En premier lieu, aux termes de l'article R. 421-1 du code de justice administrative : "La juridiction ne peut être saisie que par voie de recours formé contre une décision, et ce, dans les deux mois à partir de la notification ou de la publication de la décision attaquée". Aux termes de l'article R. 421-2 du même code : "Sauf disposition législative ou réglementaire contraire, dans les cas où le silence gardé par l'autorité administrative sur une demande vaut décision de rejet, l'intéressé dispose, pour former un recours, d'un délai de deux mois à compter de la date à laquelle est née une décision implicite de rejet. Toutefois, lorsqu'une décision explicite de rejet intervient avant l'expiration de cette période, elle fait à nouveau courir le délai de recours (...)". L'article R. 421-5 du même code dispose que : " Les délais de recours contre une décision administrative ne sont opposables qu'à la condition d'avoir été mentionnés, ainsi que les voies de recours, dans la notification de la décision".

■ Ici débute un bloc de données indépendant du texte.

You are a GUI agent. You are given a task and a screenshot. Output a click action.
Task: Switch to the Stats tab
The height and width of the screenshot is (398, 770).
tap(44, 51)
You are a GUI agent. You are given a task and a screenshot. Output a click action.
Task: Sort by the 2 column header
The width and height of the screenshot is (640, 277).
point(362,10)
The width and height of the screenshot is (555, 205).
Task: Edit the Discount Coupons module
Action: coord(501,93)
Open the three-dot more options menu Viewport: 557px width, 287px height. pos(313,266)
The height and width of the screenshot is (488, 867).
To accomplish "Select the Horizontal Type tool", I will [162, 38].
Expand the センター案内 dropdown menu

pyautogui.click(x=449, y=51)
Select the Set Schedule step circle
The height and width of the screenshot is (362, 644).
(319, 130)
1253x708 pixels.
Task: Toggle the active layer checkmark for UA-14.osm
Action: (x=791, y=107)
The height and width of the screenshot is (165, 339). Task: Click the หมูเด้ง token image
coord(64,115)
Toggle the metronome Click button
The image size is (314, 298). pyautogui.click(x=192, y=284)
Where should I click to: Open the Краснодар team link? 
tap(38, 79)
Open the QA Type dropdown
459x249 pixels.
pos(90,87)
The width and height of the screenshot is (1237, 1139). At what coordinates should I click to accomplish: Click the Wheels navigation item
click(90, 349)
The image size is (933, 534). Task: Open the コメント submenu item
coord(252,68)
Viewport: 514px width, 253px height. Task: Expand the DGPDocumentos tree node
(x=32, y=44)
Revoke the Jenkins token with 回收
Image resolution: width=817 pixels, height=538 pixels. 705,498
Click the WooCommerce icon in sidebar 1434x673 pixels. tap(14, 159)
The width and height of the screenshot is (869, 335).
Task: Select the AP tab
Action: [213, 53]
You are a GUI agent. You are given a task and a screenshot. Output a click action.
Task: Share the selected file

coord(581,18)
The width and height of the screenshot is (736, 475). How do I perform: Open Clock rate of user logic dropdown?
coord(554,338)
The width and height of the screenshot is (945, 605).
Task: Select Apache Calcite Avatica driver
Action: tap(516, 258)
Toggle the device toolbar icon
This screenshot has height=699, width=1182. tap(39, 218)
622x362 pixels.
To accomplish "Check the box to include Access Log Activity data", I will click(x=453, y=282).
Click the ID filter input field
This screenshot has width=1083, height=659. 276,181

En l’espèce, il ressort des pièces du dossier que la décision du 3 novembre 2017 a fait l'objet d'un recours gracieux le 22 décembre 2017. Par un courrier du 15 janvier 2018 qui a été notifié à ladite fonctionnaire le 18 janvier suivant, ainsi qu'il en est justifié par la production de l'accusé de réception postal, la rectrice de la région académique a rejeté le recours gracieux présenté par l'intéressée à l'encontre de la décision refusant de faire droit à sa demande de congé de longue maladie au regard des avis défavorables émis par le comité médical départemental du Gard et par le comité médical supérieur. Contrairement à ce que soutient ladite fonctionnaire, le courrier du 15 janvier 2018 comportait la mention des voies et délais de recours. Par suite, la demande de première instance tendant à l'annulation de la décision du 3 novembre 2017, enregistrée au greffe du tribunal administratif le 23 avril 2018, soit après l'expiration du délai de deux mois, était tardive et, par suite, irrecevable.
En deuxième lieu, une mesure de radiation des cadres pour abandon de poste ne peut être régulièrement prononcée que si l'agent concerné a, préalablement à cette décision, été mis en demeure de rejoindre son poste ou de reprendre son service dans un délai approprié qu'il appartient à l'administration de fixer. Une telle mise en demeure doit prendre la forme d'un document écrit, notifié à l'intéressé, l'informant du risque qu'il court d'une radiation des cadres sans procédure disciplinaire préalable. Lorsque l'agent ne s'est pas présenté et n'a fait connaître à l'administration aucune intention avant l'expiration du délai fixé par la mise en demeure, et en l'absence de toute justification d'ordre matériel ou médical, présentée par l'agent, de nature à expliquer le retard qu'il aurait eu à manifester un lien avec le service, cette administration est en droit d'estimer que le lien avec le service a été rompu du fait de l'intéressé.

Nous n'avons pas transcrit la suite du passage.